Former Senators Pete Domenici and Jeff Bingaman struggled for years to get Sandia to spin out technologies and technologists to start new companies, employ local people and become the foundation of new industries. There was always hope that Intel in Rio Rancho would spawn new companies in Albuquerque, just as Fairchild Semiconductor in Silicon Valley spawned Intel, National Semiconductor, Signetics, Four Phase and Advanced Micro Devices, which spawned Zilog, Xilinx, Linear Technology, Sierra Semiconductor, VLSI Technology, Synaptics and many more. That hasn’t happened.

One of the few examples of this virtuous cycle in the Albuquerque area can be found at 3D Glass Solutions. The company was founded in 2007 by Jeb H. Flemming, who invented the technology 3D Glass uses while he was at Sandia Labs. A year or two ago he hired two retired Intel engineers to help with the manufacturing process. 3D Glass is building an alternative to conventional printed circuits.

(Pointing data for screenshots)
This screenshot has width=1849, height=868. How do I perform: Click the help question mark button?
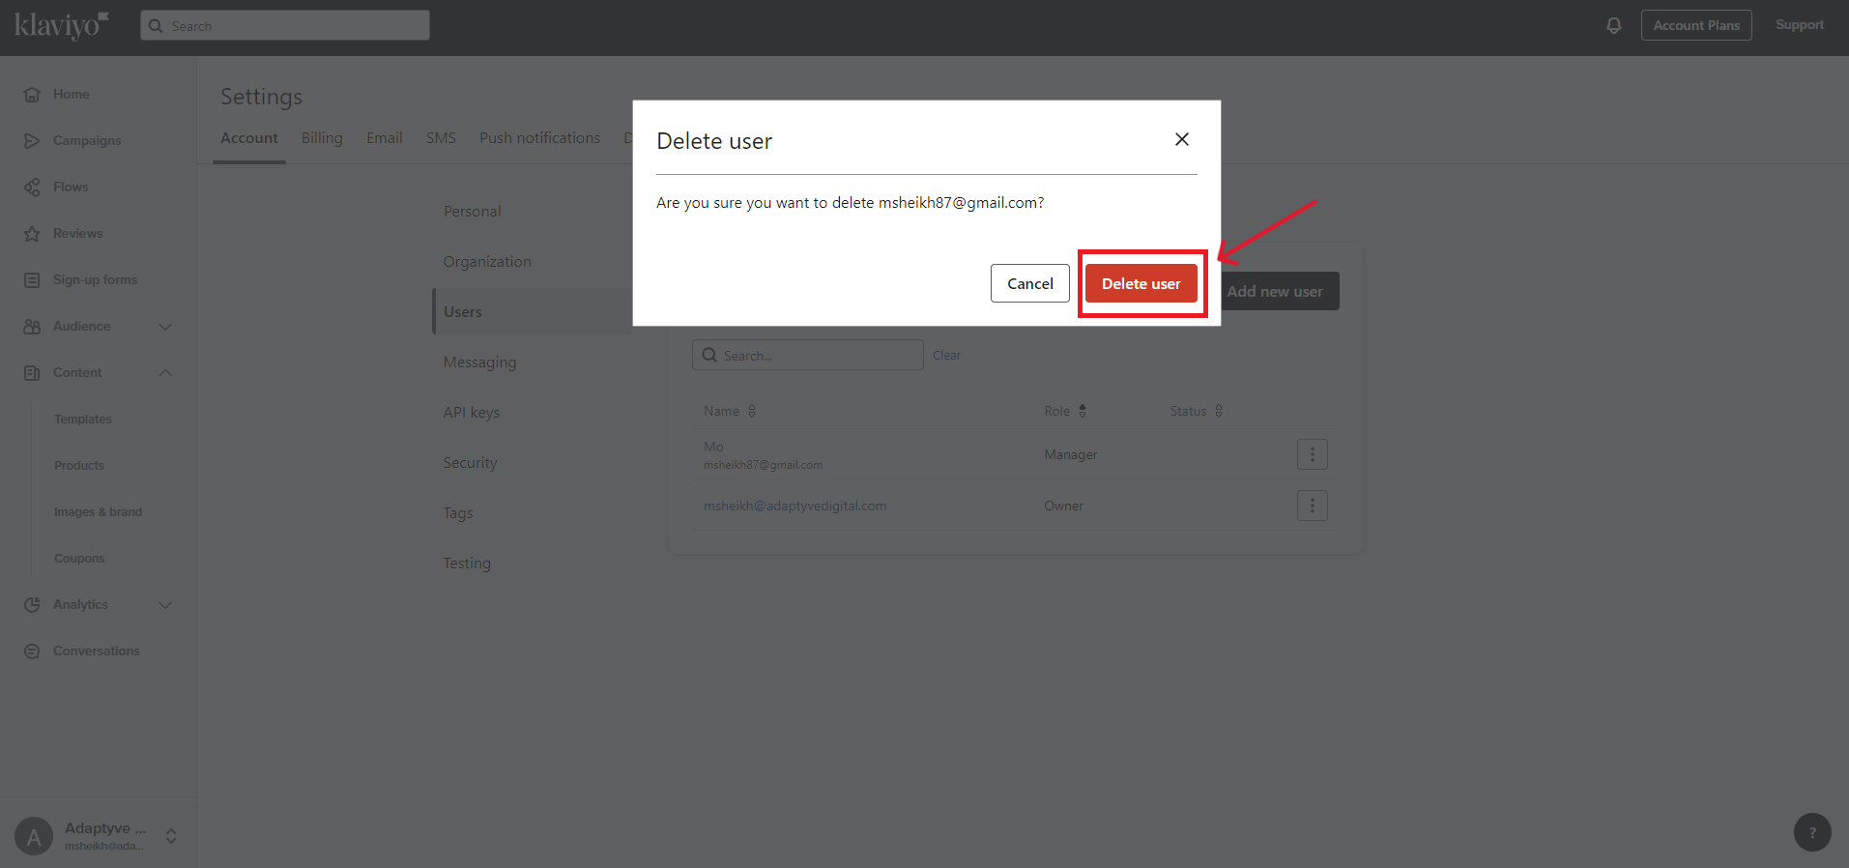click(x=1811, y=832)
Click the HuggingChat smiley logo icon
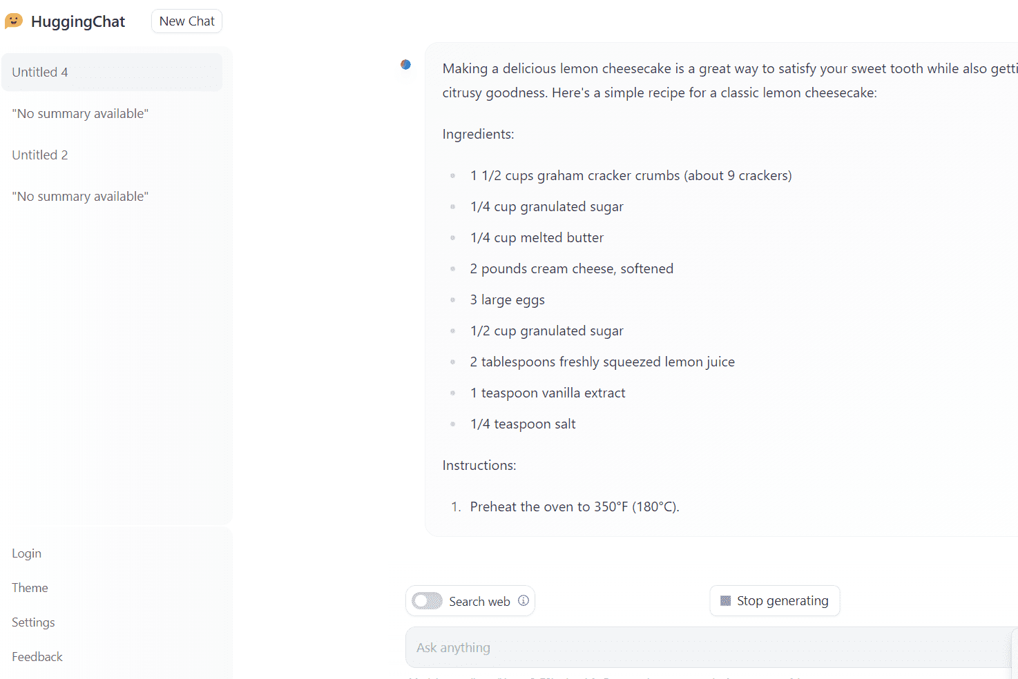The height and width of the screenshot is (679, 1018). (x=14, y=21)
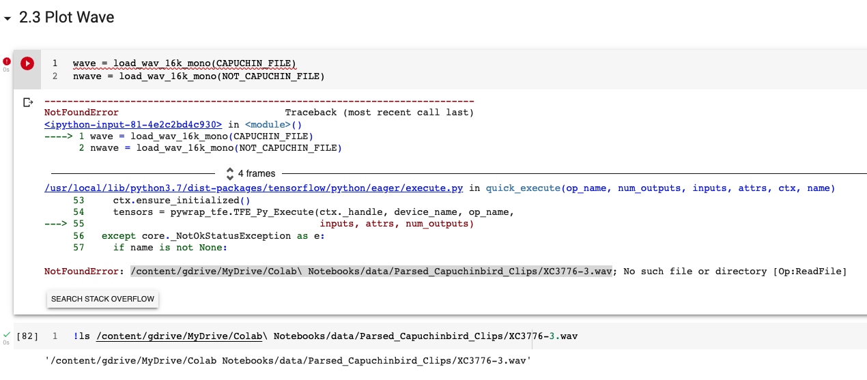Click the red NotFoundError title in the traceback

pos(81,113)
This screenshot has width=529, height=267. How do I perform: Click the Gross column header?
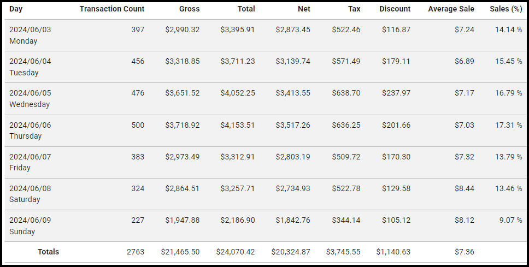[x=189, y=9]
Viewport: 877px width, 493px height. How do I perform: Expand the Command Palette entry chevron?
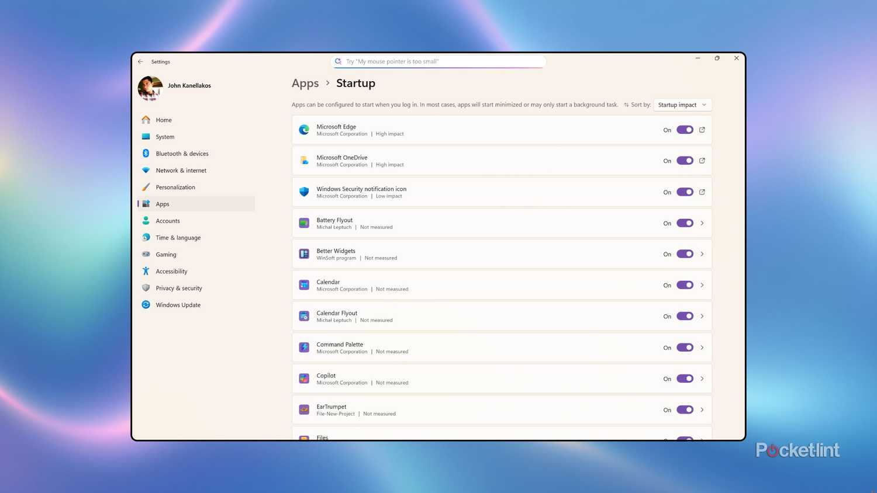[x=702, y=347]
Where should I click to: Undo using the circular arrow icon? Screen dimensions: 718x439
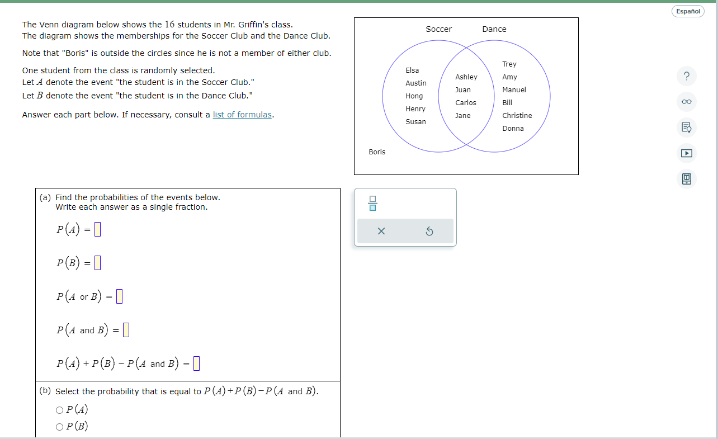click(429, 230)
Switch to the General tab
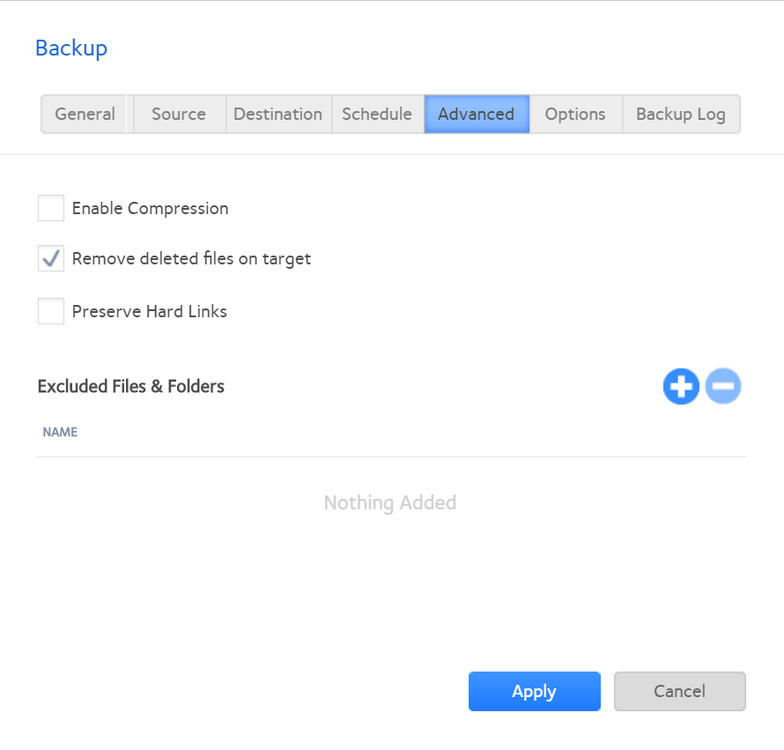 tap(85, 115)
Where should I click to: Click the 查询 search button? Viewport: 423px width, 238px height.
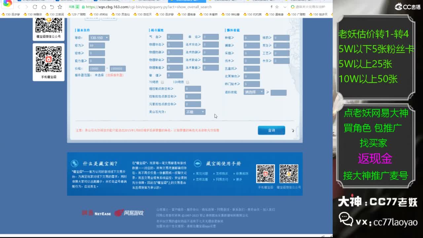coord(271,130)
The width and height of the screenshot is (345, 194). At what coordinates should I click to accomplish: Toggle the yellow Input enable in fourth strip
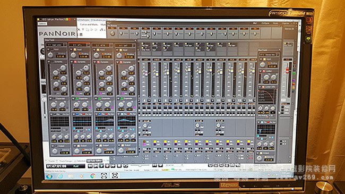click(120, 50)
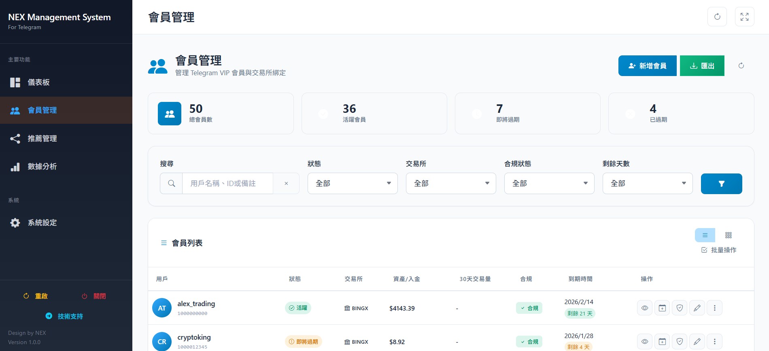769x351 pixels.
Task: Open the 狀態 dropdown filter
Action: 352,184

(Problem set)
1. In the passage on Albuquerque tech spinoffs, reproduce the text starting at "Former Senators Pete" and ending at "That hasn’t happened.", substituting "Shockley Semiconductor" for "Fairchild Semiconductor".
2. Carry on writing the passage on Albuquerque tech spinoffs from its last sentence.

(Final answers)
1.
Former Senators Pete Domenici and Jeff Bingaman struggled for years to get Sandia to spin out technologies and technologists to start new companies, employ local people and become the foundation of new industries. There was always hope that Intel in Rio Rancho would spawn new companies in Albuquerque, just as Shockley Semiconductor in Silicon Valley spawned Intel, National Semiconductor, Signetics, Four Phase and Advanced Micro Devices, which spawned Zilog, Xilinx, Linear Technology, Sierra Semiconductor, VLSI Technology, Synaptics and many more. That hasn’t happened.

2.
Flemming came from Sacramento, Calif., to attend New Mexico Tech, earned his engineering degree and joined Sandia in 2000. When he left Sandia, his second child was eight weeks old, he had no health insurance, and he was the lone employee of a brand new company. His Sandia friends thought he was crazy to leave a good-paying job with great benefits and a liberal vacation policy to start his own company.

“I figured if I was going to fail in life, I’d fail young,” he said. “I thought I’d have only one shot at this.”

Flemming can think of several reasons the technology giants don’t spawn small progeny, but they all boil down to personality and the local talent pool. The kind of risk-taking, convention-defying, business-savvy technologists who abound in Austin and San Jose are hard to find in New Mexico. Business management expertise is also scarce. Flemming sees the creation of business incubators in Albuquerque as part of the solution.

“There are great minds at Sandia,” Flemming said. But the people who leave to start companies don’t really fit in there. The most successful Sandians get doctorate degrees and publish important scientific papers. The culture is risk-averse. Sandians cultivate a talent for tracking down funding sources for their projects.

“I very rarely find super-educated, extremely bright Ph.D.s starting businesses,” he said.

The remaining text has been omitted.